I’d like to encourage you to listen to a podcast interview between Tim Ferris, author of the book ‘Four Hour Workweek’ and many others that came after, and the gentleman he interviewed twice in one year named Balaji Srinivasan.
Balaji has got four engineering degrees from Stanford University and in listening to this long interview, well, it got me thinking about something that I’d never thought about that way before. In particular, it was this. Electrical current and digital currency, like Crypto, share a word in current-currency.

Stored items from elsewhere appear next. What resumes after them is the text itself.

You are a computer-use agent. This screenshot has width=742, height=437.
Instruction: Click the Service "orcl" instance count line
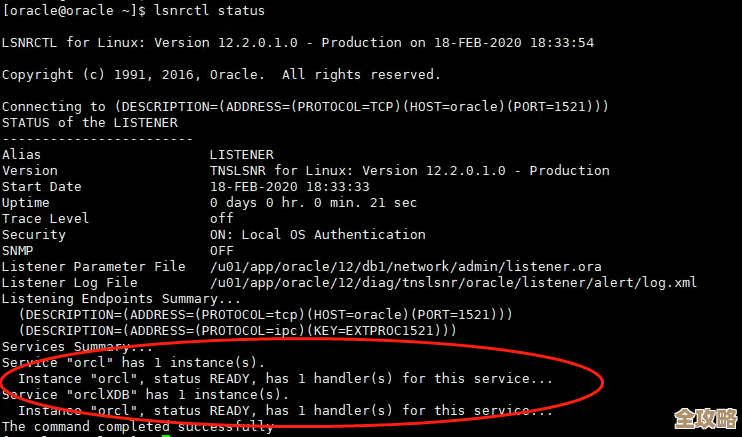pyautogui.click(x=133, y=362)
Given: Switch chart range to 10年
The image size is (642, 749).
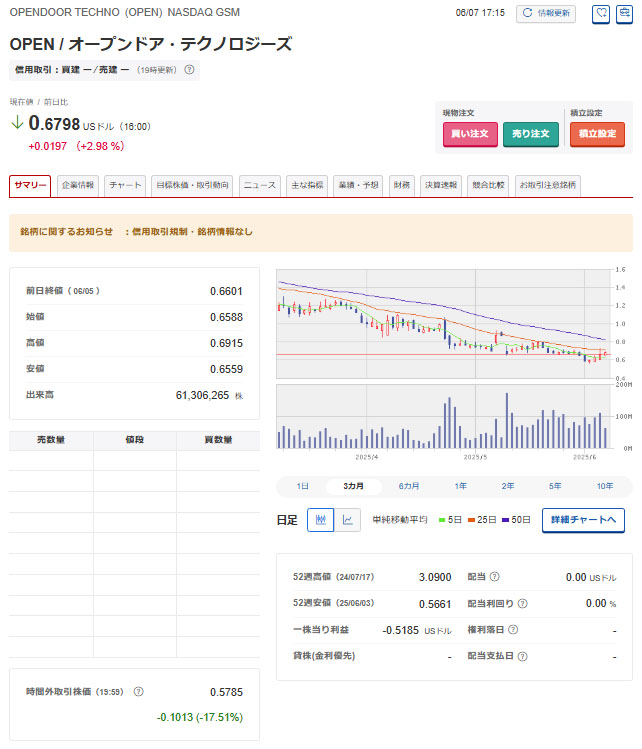Looking at the screenshot, I should (605, 486).
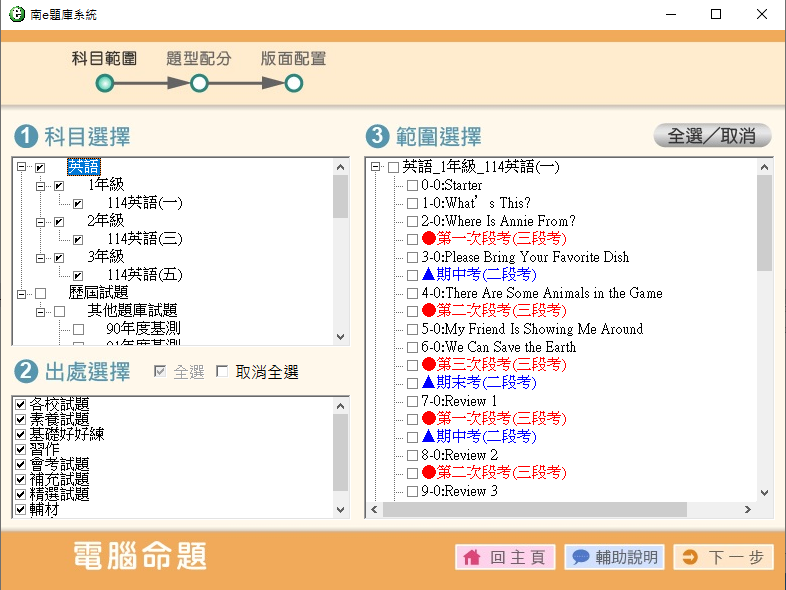786x590 pixels.
Task: Collapse the 英語 subject tree node
Action: point(21,168)
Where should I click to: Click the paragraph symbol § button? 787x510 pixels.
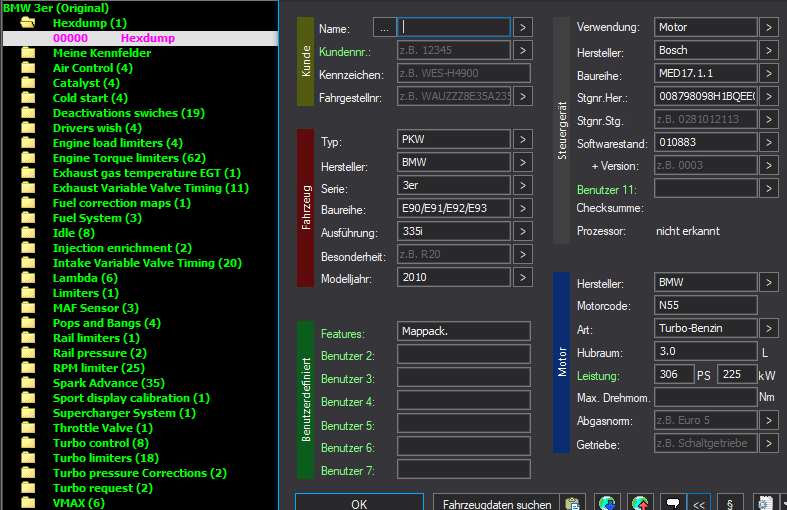pyautogui.click(x=730, y=502)
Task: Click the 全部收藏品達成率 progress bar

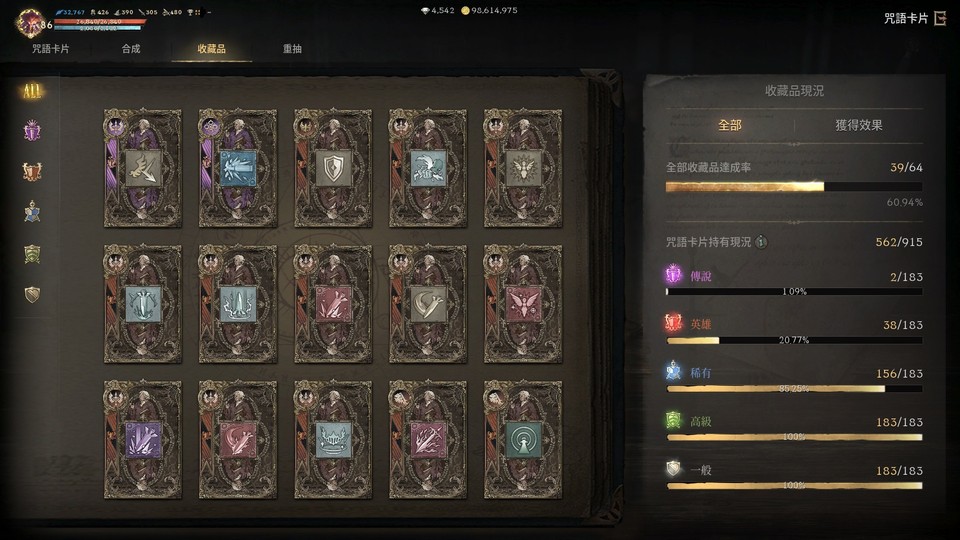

But what’s the connection or at what point even the convergence between the two? What Balaji pointed out was, if you have a location, let’s say, with an alternative energy source, which made me think about my wife’s hometown. Esperance, Australia, where they have a wind farm just outside the town.
But in the middle of the night, they could be generating electrical current but there’s no demand because everybody’s asleep. So, what if that electrical current was used to do the mining that’s necessary to generate and then be able to store digital currency? Well then later on, in the middle of the day when there is peak demand, that digital currency could be converted back to electrical current by using it to purchase electricity from some other provider on the grid.
Interesting. I’d never thought about that before. Now I have other clients, for example, in Materials Science, and they’ve told me for years about how important it is that we continue to progress in battery and transmission technology. There’s great research going on in that area or we’ve got a client in the chemicals field who talks about how clean and efficient hydrogen can be, but storing and transporting hydrogen is hard, so they convert it to ammonia and then they ship ammonia and then crack it back into hydrogen. Okay. There’s research going on there, too. But nobody, up until this particular podcast, had stimulated my thinking about this particular area.
Now, when I use the word “thinking”, I don’t just mean the casual sharing of opinions like, “You know what I think?”, or “Hey, what do you think?” I mean, genuinely exploring to hear voices you’ve never considered before. Intentionally immersing yourself in conversations where you don’t know where it’s going to go.
This interview between Tim and Balaji is 4 hours and 18 minutes long, and I promise you it will go places you had not considered. So take a moment, or a long moment, and listen in. You can find it at Tim.Blog /B2.
Enjoy the conversation and enjoy the new thinking.